Task brief »
From the records below, extract only the lines running from the line with "Task: Click the €160.00 Bonus price" to the line with "You are a computer-use agent.", both lines included, reproducing them exactly.

----- Working data -----

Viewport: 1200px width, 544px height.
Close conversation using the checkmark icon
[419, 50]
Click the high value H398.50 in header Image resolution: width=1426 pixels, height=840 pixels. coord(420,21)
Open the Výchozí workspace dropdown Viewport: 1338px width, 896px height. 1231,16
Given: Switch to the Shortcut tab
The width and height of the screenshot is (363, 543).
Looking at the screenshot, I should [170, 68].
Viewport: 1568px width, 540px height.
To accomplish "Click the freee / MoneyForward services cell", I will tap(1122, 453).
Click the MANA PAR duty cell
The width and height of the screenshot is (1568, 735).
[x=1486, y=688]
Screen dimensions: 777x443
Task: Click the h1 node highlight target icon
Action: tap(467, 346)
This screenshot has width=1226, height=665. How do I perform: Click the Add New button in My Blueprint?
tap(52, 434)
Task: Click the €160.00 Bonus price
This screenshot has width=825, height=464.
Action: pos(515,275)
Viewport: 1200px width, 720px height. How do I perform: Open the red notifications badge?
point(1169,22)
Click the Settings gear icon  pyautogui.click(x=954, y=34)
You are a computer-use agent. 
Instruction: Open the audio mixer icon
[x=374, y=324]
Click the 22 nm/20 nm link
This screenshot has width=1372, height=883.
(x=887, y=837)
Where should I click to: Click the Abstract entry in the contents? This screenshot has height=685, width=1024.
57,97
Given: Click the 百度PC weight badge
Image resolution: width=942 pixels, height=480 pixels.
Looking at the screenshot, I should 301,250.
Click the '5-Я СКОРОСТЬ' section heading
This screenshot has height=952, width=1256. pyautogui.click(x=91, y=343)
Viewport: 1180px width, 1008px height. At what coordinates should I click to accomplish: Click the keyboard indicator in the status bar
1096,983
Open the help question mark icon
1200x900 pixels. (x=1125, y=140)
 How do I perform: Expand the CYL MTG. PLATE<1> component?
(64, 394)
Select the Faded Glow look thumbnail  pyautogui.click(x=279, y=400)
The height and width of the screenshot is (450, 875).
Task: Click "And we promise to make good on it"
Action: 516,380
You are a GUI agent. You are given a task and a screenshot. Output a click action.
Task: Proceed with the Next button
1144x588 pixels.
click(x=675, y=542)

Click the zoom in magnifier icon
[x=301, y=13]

-----

The answer »
Task: Click the €160.00 Bonus price
This screenshot has width=825, height=464.
Action: pos(515,275)
Viewport: 1200px width, 720px height. How do I perform: Open the red notifications badge?
point(1169,22)
Click the Settings gear icon  pyautogui.click(x=954, y=34)
You are a computer-use agent. 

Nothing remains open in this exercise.